■ TASK DETAILS
Tally how many lines in the data hold the word "computer", and give the result with no other text.

━━━ EXERCISE INPUTS ━━━

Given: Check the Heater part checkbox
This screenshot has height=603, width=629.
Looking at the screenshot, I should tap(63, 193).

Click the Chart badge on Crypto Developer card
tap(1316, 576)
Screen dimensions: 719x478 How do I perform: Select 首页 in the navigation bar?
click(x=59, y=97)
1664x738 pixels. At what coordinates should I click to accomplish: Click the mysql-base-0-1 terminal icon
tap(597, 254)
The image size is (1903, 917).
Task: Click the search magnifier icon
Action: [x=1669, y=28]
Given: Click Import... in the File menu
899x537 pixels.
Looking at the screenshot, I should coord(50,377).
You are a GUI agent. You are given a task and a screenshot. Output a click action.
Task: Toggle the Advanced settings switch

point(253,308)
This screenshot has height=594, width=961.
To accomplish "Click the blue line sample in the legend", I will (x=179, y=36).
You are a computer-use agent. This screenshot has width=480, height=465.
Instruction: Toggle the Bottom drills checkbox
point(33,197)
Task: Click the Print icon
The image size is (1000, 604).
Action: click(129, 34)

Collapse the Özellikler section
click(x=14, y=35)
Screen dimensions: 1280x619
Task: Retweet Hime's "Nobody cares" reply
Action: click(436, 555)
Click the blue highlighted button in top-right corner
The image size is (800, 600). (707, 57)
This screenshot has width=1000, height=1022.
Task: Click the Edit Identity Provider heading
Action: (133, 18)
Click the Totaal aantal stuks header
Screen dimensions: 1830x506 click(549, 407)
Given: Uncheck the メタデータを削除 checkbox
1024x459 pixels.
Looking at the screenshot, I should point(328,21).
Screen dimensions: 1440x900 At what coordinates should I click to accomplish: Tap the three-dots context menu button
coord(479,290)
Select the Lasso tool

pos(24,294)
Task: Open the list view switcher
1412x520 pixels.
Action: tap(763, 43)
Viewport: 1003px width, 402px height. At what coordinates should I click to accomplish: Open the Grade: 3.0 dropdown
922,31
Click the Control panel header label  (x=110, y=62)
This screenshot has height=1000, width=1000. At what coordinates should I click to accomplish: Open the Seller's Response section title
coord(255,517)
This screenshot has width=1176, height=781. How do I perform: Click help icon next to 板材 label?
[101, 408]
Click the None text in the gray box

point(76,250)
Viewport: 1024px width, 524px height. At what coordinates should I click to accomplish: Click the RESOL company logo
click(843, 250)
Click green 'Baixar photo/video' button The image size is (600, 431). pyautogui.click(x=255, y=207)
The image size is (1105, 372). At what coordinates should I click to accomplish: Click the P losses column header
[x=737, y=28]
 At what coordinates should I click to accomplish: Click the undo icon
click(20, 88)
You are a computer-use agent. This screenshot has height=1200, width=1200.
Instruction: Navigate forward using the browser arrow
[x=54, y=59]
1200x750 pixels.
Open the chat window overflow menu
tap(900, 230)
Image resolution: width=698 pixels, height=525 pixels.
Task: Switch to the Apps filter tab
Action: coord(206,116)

━━━

■ TASK SOLUTION
2